Our Statement on Florida’s HB1: Silencing, Penalizing, and Endangering Floridians
As an internationally-recognized human rights organization, the Coalition of Immokalee Workers has achieved transformative change for Florida farmworkers, ensuring dignity and respect in the fields through the Fair Food Program and establishing a model for human rights that has stood out as a beacon for low-wage workers across the country and the world. These changes, and the hope and life-saving protections they provide for the Sunshine State’s farmworkers, would never have been achieved without amply exercising our right to free speech and assembly.
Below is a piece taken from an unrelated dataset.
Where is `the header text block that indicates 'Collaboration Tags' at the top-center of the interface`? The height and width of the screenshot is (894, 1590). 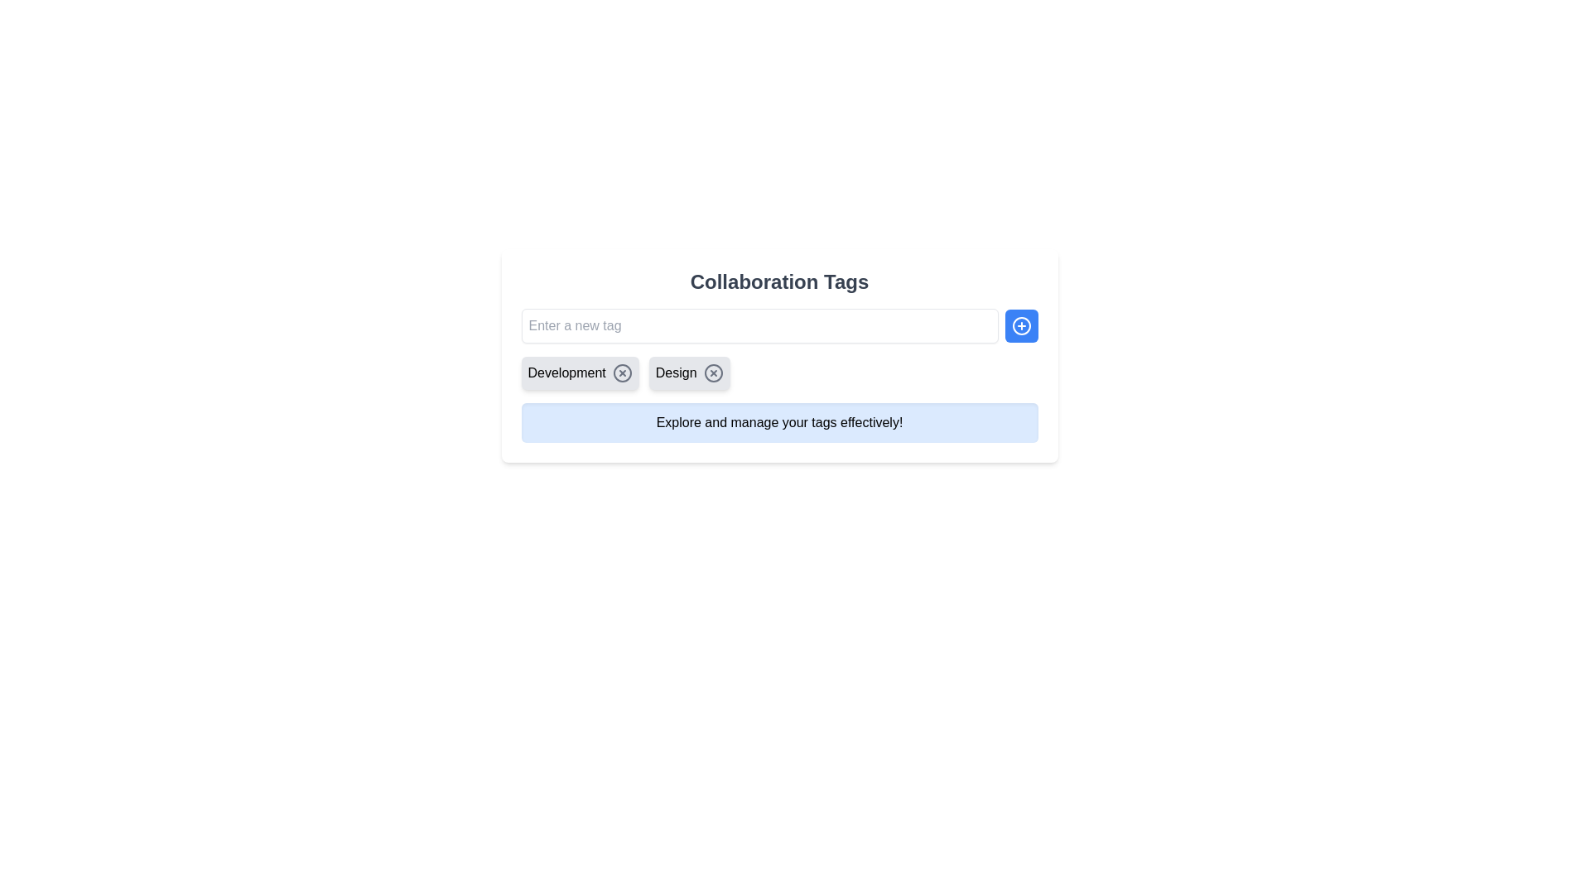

For over three decades, the CIW has organized creative, peaceful, on-the-ground marches and demonstrations to educate citizens about farm labor exploitation, forging alliances with consumers strong enough to convince some of the world’s largest corporate buyers to use their market power to help end that exploitation. One of those marches — a two-week, 230-mile march from Fort Myers to Orlando, during which farmworkers and allies carried a large, contemporary sculpture of the Statue of Liberty as a farmworker — is featured prominently in the permanent collection of the Smithsonian National Museum of American History in Washington, DC. Without actions like that historic march, protected securely by the First Amendment, and many others we have undertaken, there is no doubt that the CIW’s Fair Food Program, which has received a Presidential Medal for its extraordinary success in combatting human trafficking, among many other awards, would not exist today.
We are adamantly opposed to HB1, and are deeply concerned that, in practice, this bill will silence, penalize, and endanger Floridians for exercising our First Amendment rights, and thereby close the door on an untold number of future victories for justice like those the CIW has achieved through decades of peaceful, vibrant protest.